Esta larga cita se reencuentra con Luna en la última imagen. Y es que este pintor, como la imaginación del gran poeta cubano, también tiene ojos de lince. Con ellos captura todos los días imágenes entrañables ligadas a sus dos abuelas, a su padre esquizofrénico, a sus pasos de baile en los barrios calientes de La Habana:

“Mi’jo, cántale a la vida, porque puede ser muy jodida”, le decía su abuela Ramona. Y vaya que Carlos le hizo caso. Ahí está su obra como muestra: la obra de un hombre infinitamente feliz. Juliana, su otra abuela, además de llenarlo de vida le contaba historias todo el tiempo. Y de ahí sacaba frases formidables. “Eres un espíritu viejo en un cuerpo niño”, le decía detrás de su vieja máquina de coser Singer. Aunque hubo días en que también le compartió tristezas: “No importa que yo no pueda salir de este país. Estoy como en una prisión, pero mi mente y mi espíritu son libres. Nadie los puede apresar.”

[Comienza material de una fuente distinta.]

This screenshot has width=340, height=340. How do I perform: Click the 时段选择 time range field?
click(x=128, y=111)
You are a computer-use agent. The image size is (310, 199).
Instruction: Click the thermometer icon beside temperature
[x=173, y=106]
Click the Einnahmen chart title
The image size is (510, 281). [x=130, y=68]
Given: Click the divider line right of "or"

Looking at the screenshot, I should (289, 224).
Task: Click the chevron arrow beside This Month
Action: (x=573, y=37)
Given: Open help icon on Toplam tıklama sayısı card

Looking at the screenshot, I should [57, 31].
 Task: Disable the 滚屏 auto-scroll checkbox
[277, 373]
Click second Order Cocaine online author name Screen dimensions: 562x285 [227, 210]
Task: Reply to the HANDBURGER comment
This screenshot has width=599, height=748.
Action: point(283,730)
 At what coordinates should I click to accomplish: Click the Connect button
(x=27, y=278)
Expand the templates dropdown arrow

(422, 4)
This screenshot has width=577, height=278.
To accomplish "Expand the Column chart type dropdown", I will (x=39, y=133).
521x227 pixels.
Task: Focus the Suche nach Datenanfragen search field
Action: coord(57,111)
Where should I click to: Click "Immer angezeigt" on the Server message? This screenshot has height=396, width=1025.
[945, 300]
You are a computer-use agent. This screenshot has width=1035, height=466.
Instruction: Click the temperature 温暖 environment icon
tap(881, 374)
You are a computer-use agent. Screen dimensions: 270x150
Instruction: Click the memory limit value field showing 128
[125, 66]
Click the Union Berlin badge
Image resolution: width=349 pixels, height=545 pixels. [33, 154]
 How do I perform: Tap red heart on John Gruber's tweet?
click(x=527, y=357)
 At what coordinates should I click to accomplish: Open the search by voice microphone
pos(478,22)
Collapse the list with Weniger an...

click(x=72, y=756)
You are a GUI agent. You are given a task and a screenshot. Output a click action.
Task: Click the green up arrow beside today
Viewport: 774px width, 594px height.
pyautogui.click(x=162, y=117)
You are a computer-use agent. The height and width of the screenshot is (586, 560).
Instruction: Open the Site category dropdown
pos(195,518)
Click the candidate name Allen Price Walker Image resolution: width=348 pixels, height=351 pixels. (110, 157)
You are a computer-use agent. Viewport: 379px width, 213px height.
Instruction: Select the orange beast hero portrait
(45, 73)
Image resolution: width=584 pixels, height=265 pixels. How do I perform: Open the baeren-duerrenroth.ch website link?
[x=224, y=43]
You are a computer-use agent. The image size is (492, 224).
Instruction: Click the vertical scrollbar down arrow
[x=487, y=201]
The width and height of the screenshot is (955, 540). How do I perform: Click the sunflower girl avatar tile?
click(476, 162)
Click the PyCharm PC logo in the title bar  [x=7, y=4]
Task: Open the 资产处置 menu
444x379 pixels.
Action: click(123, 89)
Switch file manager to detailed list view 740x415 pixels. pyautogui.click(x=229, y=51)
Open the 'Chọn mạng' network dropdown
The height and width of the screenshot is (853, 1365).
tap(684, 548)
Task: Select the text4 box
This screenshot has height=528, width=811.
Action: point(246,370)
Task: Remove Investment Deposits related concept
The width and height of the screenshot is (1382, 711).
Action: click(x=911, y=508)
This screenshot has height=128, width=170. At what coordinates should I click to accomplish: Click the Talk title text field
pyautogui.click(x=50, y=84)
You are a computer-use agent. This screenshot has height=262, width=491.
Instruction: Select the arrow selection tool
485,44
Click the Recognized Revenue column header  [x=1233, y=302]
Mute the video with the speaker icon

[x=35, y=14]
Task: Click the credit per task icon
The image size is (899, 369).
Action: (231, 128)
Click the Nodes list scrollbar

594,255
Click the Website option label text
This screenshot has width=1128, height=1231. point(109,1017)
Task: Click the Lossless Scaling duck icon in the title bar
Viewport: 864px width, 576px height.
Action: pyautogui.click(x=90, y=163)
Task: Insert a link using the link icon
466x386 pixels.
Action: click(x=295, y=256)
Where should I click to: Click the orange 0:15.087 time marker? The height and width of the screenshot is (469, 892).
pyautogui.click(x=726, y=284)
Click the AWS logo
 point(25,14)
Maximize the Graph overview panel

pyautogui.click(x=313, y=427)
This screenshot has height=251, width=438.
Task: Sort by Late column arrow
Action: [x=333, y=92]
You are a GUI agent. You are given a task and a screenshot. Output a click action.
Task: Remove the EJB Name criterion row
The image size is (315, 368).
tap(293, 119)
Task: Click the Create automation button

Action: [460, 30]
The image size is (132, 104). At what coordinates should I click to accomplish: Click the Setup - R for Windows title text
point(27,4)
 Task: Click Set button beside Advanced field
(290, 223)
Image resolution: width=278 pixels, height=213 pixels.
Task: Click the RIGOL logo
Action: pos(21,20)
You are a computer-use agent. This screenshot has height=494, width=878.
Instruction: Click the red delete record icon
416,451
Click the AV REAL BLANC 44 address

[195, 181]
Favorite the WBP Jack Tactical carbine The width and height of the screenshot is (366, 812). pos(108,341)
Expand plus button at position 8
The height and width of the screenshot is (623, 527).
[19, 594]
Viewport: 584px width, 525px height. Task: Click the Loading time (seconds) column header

Sus dos abuelas están presentes en todo lo que dibuja, pinta o esculpe. Hay en su obra una celebración permanente. Barbarito Martínez lo dice mejor: “El Gran Mambo es una especie de construcción sublime de una crónica de viaje desde Cuba en los años 80, pasando por México, hasta su llegada y establecimiento en Estados Unidos de América, ya en este siglo. En este contexto narrativo, la trascendencia implica una autoexploración personal”.

A esa primera autoexploración hace alusión Carlos Luna en la entrevista que me dio en la ciudad de Puebla:

“Crecí rodeado de tradiciones. Mi familia era un matriarcado. Mi abuela Juliana ponía las cosas en orden. Cuando se casa con mi abuelo, éste compra una máquina de coser Singer. Mi abuela había sido educada para ser un ama de casa exquisita: sabía cocinar, bordar, había estudiado en un colegio católico en La Habana para ser un modelo de esposa. Pero mi abuela decía: ‘soy católica, apostólica, romana y ‘chambelonera’, porque soy cubana’. A Juliana le encantaba el café. Era muy celosa con su café. Cuando mi abuelo compra la Singer, se la arman y le dice: ‘Mira, Juliana, aquí está la Singer, la mejor máquina de coser, bla-bla-bla…’. Entonces mi abuela le da un sorbo a su café, y le dice: ‘Genaro, si usted necesita compostura, contrate un sastre. Yo no coso para nadie’. Te estoy hablando de 1937. Mi abuela volvió a coser el día que nací. Fue a verme al hospital. Vio que todo estaba bien, y dijo: ‘Él es especial’. Entonces sacó sus ‘agujitas’ y se puso a tejer unas chambritas”.

Desde algún cielo tropical doña Juliana debe estar mirando a su nieto con los ojos felices, satisfecha, oronda, segura de que tenía razón cuando dijo “él es especial”. Vaya que lo es. Por eso estamos aquí reunidos, querido Carlos, para celebrar las bodas de la experiencia y la inocencia en todo lo que tocas y pintas y dibujas.